> _Problema proposto_:
Responda com base no trecho sobre inovação e sociedade da informação:
1. O que o texto aponta como a base para os novos negócios?
2. Segundo o Livro Verde, entre quais três setores se compartilha a responsabilidade pela execução do programa?
3. Para Weinberg, quais são os dois movimentos constantes na produção do conhecimento?

> _Trecho selecionado_:
<<<<
A competência para converter conhecimento em vantagem competitiva é um diferencial significativo num ambiente marcado pela constante diminuição do ciclo de vida dos produtos e pela crescente demanda de investimentos em pesquisa, desenvolvimento e engenharia (P,D&E) e da necessidade de modernização dos meios de produção e comercialização. O capital intelectual é a base para os novos negócios e o  desafio dos países é estabelecer suas prioridades e definir as estratégias mais adequadas para estimular o processo inovador. Isto requer a adoção, por parte do poder público e da iniciativa privada, de mecanismos de incentivo e financiamento para a incorporação de novos conhecimentos relacionados com a geração de negócios e para o surgimento de idéias e de projetos inovadores, com apoio efetivo ao seu desenvolvimento .  

De acordo com o previsto no Livro Verde (Socinfo, p.6-7), a execução do programa para construção da sociedade da informação no Brasil pressupõe ao compartilhamento de responsabilidade entre os três setores: governo, iniciativa privada e sociedade civil, cabendo às universidades papel importante no êxito do programa pelo seu envolvimento na formação de recursos humanos e na construção da indispensável base científico-tecnológica. Além disso, o programa prevê a promoção de projetos de P&D aplicados a tecnologias estratégicas nas universidades e no setor produtivo e a concepção e indução de mecanismos de produção e difusão de conteúdos artísticos, culturais, históricos, científicos e tecnológicos. Questão ética do novo paradigma que não foi suficientemente discutida, segundo Werthein (2000), diz respeito ao aprofundamento das desigualdades sociais em decorrência das dificuldades do acesso à informação, o que cria novos desafios para os atores do processo de inovação.

Para Weinberg ( 1961, citado em González de Gómez , 2003)  há dois movimentos constantes na produção do conhecimento: um caracterizado pela tendência à especialização; outro pela tendência à conectividade, buscando estabelecimento de pontos de contato entre as especialidades. Esta dicotomia se faz presente também no acesso às fontes de informação: o pesquisador teria tendência a desenvolver sua pesquisa em área no qual tem controle da informação, enquanto que os tecnólogos buscariam maior conectividade de múltiplos saberes e competências. Nesse sentido, o acesso transdisciplinar à informação seria um problema mais premente em áreas tecnológicas e de engenharia que nas áreas de pesquisa dita básica. Por outro lado, “ao mesmo tempo em que os pesquisadores desenvolvem especialidades cada vez mais estreitas e seletivas, o desenvolvimento da produtividade científica demanda figuras de maior interconexão entre as áreas do conhecimento, sendo as possibilidades de relação incrementadas pela constante expansão dos espaços textuais e temáticos, oferecidos pela literatura científica” (González de Gómez , 2003. p.7-8).
>>>>
> _Dados de origem_:
<<<<
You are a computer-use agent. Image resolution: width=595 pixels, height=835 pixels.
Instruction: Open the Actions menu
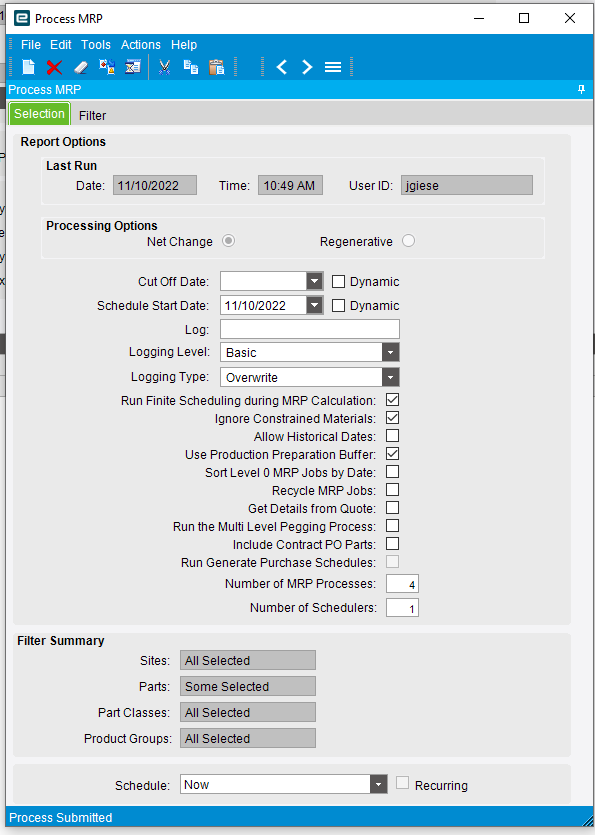click(x=141, y=45)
>>>>
> _Resposta esperada_:
1. O capital intelectual.
2. Governo, iniciativa privada e sociedade civil.
3. A tendência à especialização e a tendência à conectividade, que busca estabelecer pontos de contato entre as especialidades.